Required task:
In the post on competitor analysis and link building, what did the girl who shared the writer's desk sign at the end of her letter?

Finding Your Own Way: Why Competitor Analysis May Be Killing Your Blog

Ever taken a shortcut somewhere before?

I remember taking shortcuts that turned out to be long cuts, costing me far more in time than I would have had to spend on the straight path.

I know you may have had similar experiences yourself, but despite all what we know about taking shortcuts, and the risks associated with it, the human tendency to seek unfair advantages will get us into that lonely bush path one more time, hoping for some different outcome.

When it comes to link building, we make the same mistakes. We take shortcuts and end up spending more time fixing up the damage than heading where we were supposed to in the first place.

This post highlights one link building shortcuts that can lead to much agony down the road. It is no other then the sleazy bad boy of link building – competitor analysis.

Why Copying Your Competitor’s Backlinks May not Replicate Their Results

I have copied my competitors’ backlinks in the past and in all honesty I will still do so in the future, but I do so taking into consideration a lot of other metrics, on site and off site.

Now I have that off my chest, time for some home truths: I want to observe that I have found the emphasis given to competitor analysis in the SEO space to be very lopsided.

In my experience, the backlinks profile of your competitor is a piece of the jigsaw that explains their website’s success or failure and not the complete picture.

In most cases, it may even be a small piece of the jigsaw.

Spying on and replicating the backlinks of your competitor offers no guarantee that you will be able to match their ranking in the search engines if you are not able to mirror other aspects of their unique web presence.

Have you given attention to the content cache they have? If your competitor has over 5000 well written and backlinked articles, chances are you will have a hard job trying to dislodge them with your blog of 100 posts.

Have you considered their social media strategy? How many persons are tweeting and sharing their posts online?

What is their repeat visitor percentage? If it is quite high, have you considered what they are doing so right to make their site sticky?

Are they offering a freebie to get emails for their newsletter? Can you match the quality of the freebie they have of offer to get you as much optins as they are getting? Even if you get the emails, you have to consider the newsletter content.

Can you sustain a newsletter with high quality content for a long stretch of time to keep your audience not only opening but clicking on your links?

If you just look at just backlinks, you may be blind to this big picture which influences how Google and other search engines treat those backlinks your competitors have.

"No Short Cuts" signal in the desert next to an old car

Now, do not get me wrong, as I said before, competitor analysis is a strategy I use and will continue to use – just don’t get lost in following someone else’s shadow.

What happens when your competitor changes strategy? What do you do? Do you panic and change too or do you just stick to what was working for them?

That reminds me of an experience I had in Kindergarten, which brings me to the question:

Are You Copying Backlinks blindly?

In a letter writing task, a girl who shared my desk copied from me word for word. Where I made mistakes and had to cross them off, she would cross off the exact portions of her own letter!

She even signed my name at the end of her letter. It was that bad.

Now this may sound ridiculous but I hope it demonstrates what happens when you copy backlinks blindly.

Just because a site links to your competitor and your competitor’s ranking is better than yours does not make the site a good backlink source.

When you copy from your competitor, you copy everything including their mistakes – backlinks they got in bad neighborhoods.

Record list:

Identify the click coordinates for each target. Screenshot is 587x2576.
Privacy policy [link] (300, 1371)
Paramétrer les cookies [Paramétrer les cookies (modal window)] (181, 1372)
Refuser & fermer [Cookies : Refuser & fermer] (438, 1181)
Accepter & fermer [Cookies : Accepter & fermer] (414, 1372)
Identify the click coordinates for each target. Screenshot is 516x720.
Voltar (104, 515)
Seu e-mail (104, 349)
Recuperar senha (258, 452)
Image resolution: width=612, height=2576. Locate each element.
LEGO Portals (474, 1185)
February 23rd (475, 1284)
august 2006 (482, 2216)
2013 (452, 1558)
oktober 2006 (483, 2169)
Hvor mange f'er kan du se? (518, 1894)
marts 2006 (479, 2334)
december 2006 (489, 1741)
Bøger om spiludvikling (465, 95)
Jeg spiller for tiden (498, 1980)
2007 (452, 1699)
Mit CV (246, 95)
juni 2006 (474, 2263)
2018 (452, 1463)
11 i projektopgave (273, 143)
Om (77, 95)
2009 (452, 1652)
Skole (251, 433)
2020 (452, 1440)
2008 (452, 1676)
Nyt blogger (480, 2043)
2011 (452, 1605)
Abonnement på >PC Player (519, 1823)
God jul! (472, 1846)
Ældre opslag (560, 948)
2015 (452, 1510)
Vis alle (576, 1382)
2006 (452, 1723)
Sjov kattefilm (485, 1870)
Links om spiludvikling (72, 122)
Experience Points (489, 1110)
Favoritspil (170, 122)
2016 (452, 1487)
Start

Solution to the exercise:
She signed the writer's name.